Karena tanpa Yesus, maka manusia tidak mungkin memiliki mediator untuk berjumpa
dengan Allah yang sejati.
Ditinjau dari
waktu yang dipakai untuk merayakan Feast
of Tabernacles, dugaan bahwa Yesus dilahirkan pada bulan September
(sebagaimana yang telah saya uraikan dalam bagian 3) semakin kuat. Sebab Hari Raya
Tabernakel jatuh pada tanggal 15 bulan Tishri
yang ekuivalen dengan pertengahan September dan awal Oktober pada sistem
penanggalan kita sekarang.
Akhirnya, mengapa?
Sejauh ini kita
sudah mencoba melihat topik kelahiran Yesus ini dari berbagai sudut pandang.
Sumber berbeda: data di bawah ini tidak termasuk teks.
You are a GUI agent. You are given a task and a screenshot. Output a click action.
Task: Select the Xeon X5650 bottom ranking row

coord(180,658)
Kita sudah mengevaluasi cuaca, mempertimbangkan jadwal tugas para imam,
menganalisa kata-kata yang dipakai serta melihat sendiri bahwa Hari Raya
Tabernakel jatuh pada bulan yang sama dengan bulan yang kita duga sebagai bulan
kelahiran Yesus tersebut.
Petunjuk atau
evidensi yang tersedia terasa begitu kuat hingga sulit untuk meragukannya. Meskipun
demikian, terlepas dari berbagai dugaan, tafsiran serta analisa yang telah kita
simak dan telusuri bersama, satu hal yang kita tahu adalah, bahwa sampai saat
ini seluruh dunia tetap memperingati kelahiran Yesus pada tanggal 25 Desember.
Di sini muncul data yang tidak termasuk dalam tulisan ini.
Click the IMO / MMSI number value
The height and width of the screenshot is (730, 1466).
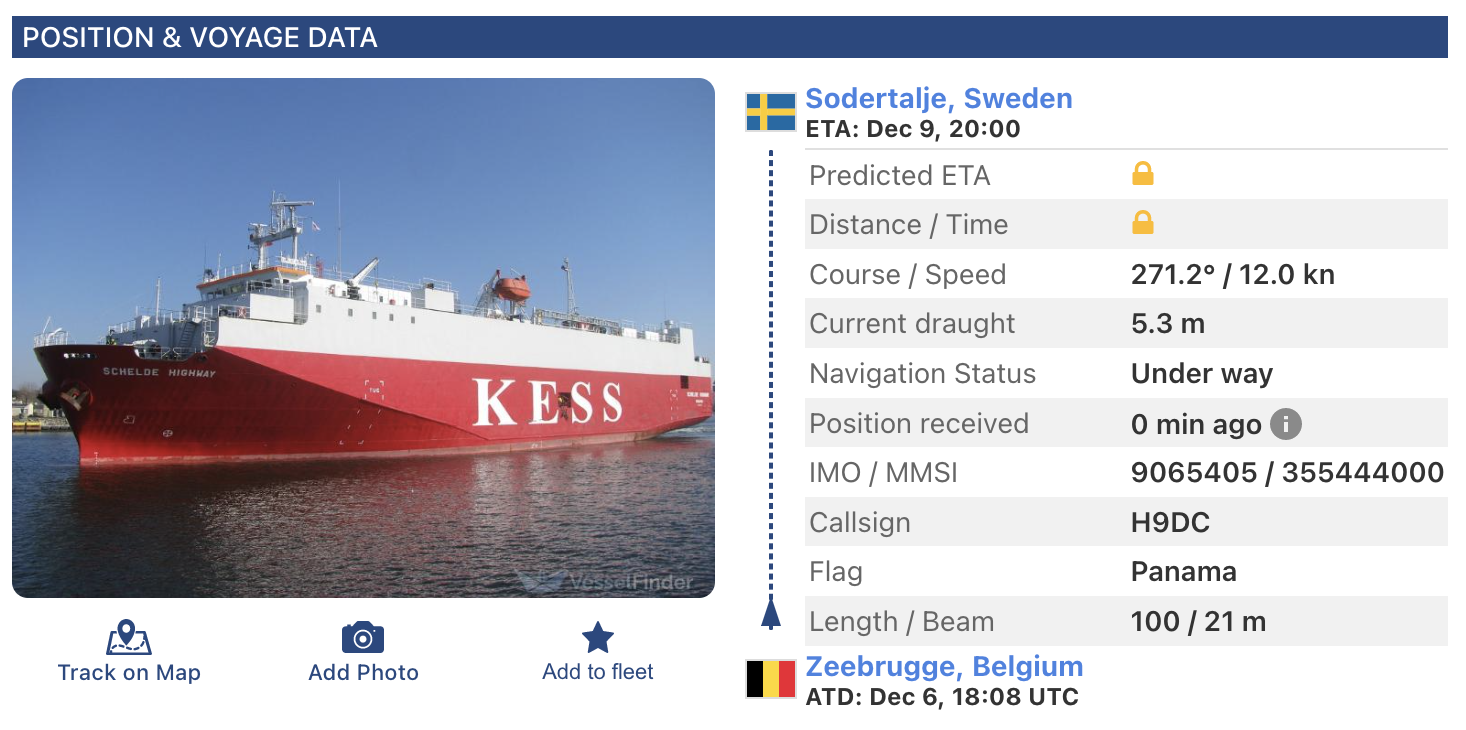1286,473
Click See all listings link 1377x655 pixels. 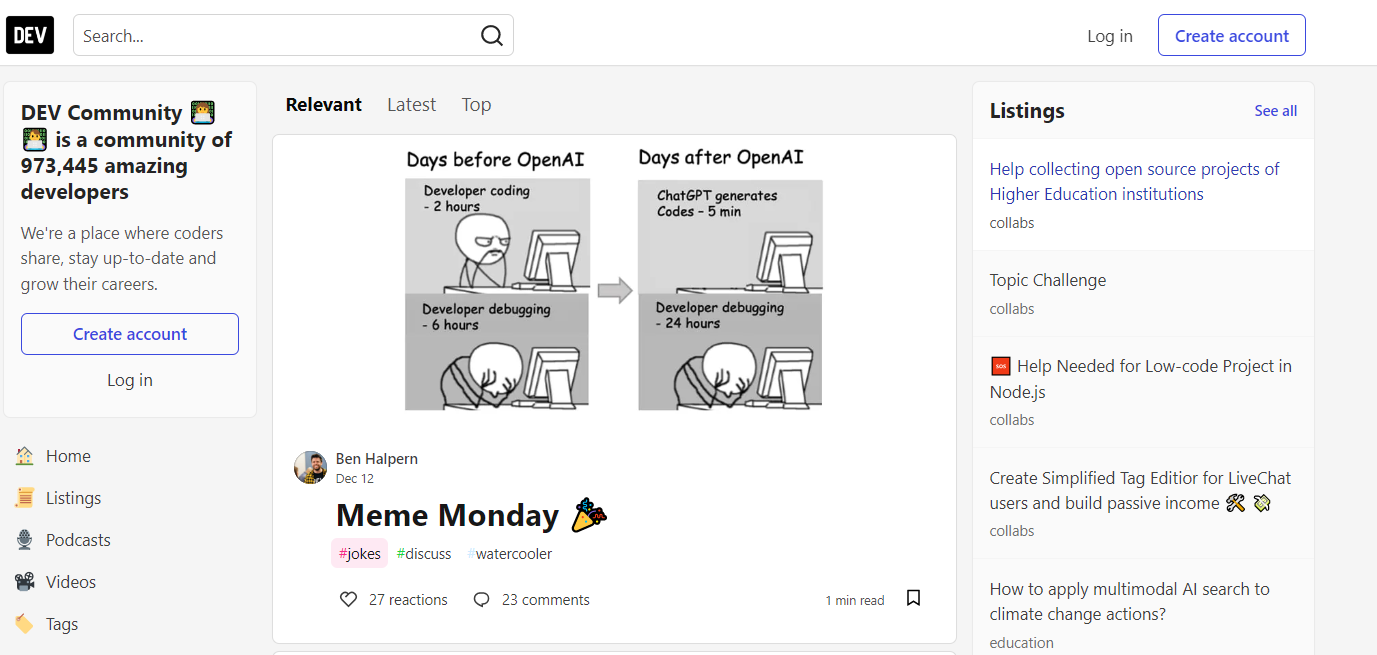click(x=1275, y=111)
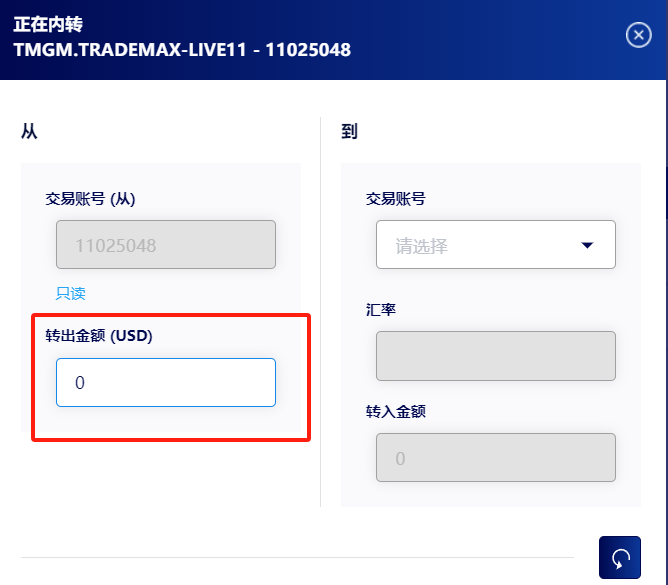Viewport: 668px width, 585px height.
Task: Click the 汇率 label text
Action: point(381,309)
Pertanyaannya adalah, mengapa?
Penetapan tanggal 25 Desember dan bagaimana kita
harus bersikap
Meskipun uraian
tentang perkiraan kelahiran Yesus pada bulan September sudah cukup meyakinkan,
tidak semua orang Kristen akhirnya mencapai konsensus untuk melupakan saja
tanggal 25 Desember sebagai hari peringatan Yesus dan menggantinya dengan
tanggal yang baru.
Alasan pertama
adalah karena sekalipun kita sudah cukup berhasil membuat dugaan bahwa bulan
September adalah waktu yang paling mungkin bagi kelahiran Yesus, namun para
cendekiawan pun sulit menentukan tanggal berapa persisnya di bulan September
itu.
Alasan kedua
adalah karena tanggal 25 Desember itu sudah “terlanjur” diterima secara luas
oleh orang-orang Kristen di seluruh dunia dari satu generasi ke generasi lainnya.
Saya melihat
bahwa yang terjadi adalah; di satu sisi tanggal yang benar tidak dapat
diketahui secara pasti, sementara di sisi lain tanggal yang salah sudah
terlanjur populer, maka jadilah kita tetap memperingati kelahiran Juruselamat
kita pada tanggal yang kurang tepat itu.
Beberapa
cendekiawan mencoba untuk mengambil jalan tengah atas persoalan ini dengan
mengatakan bahwa yang kita peringati pada bulan Desember bukanlah kelahiran
Yesus sebagai bayi namun peristiwa diutusnya Yesus oleh Allah Bapa ke dalam
rahim Maria sebagai janin.
Apapun
alasannya, kalangan Kristen tidak melihat adanya suatu keberatan teologis atas
persoalan ini sehingga hampir seluruh orang Kristen di dunia tetap memperingati
Natal pada
tanggal 25 Desember.
Adapun alasan
mengapa tanggal 25 Desember akhirnya muncul sebagai sebuah tanggal yang
terkenal secara mendunia adalah disebabkan karena tanggal tersebut telah dipilih
oleh gereja Katolik Roma.
Seperti yang
kita ketahui, gereja Katolik Roma pernah begitu mendominasi dunia kekristenan
selama berabad-abad, yaitu kira-kira mulai abad 5 sampai sekitar abad 15.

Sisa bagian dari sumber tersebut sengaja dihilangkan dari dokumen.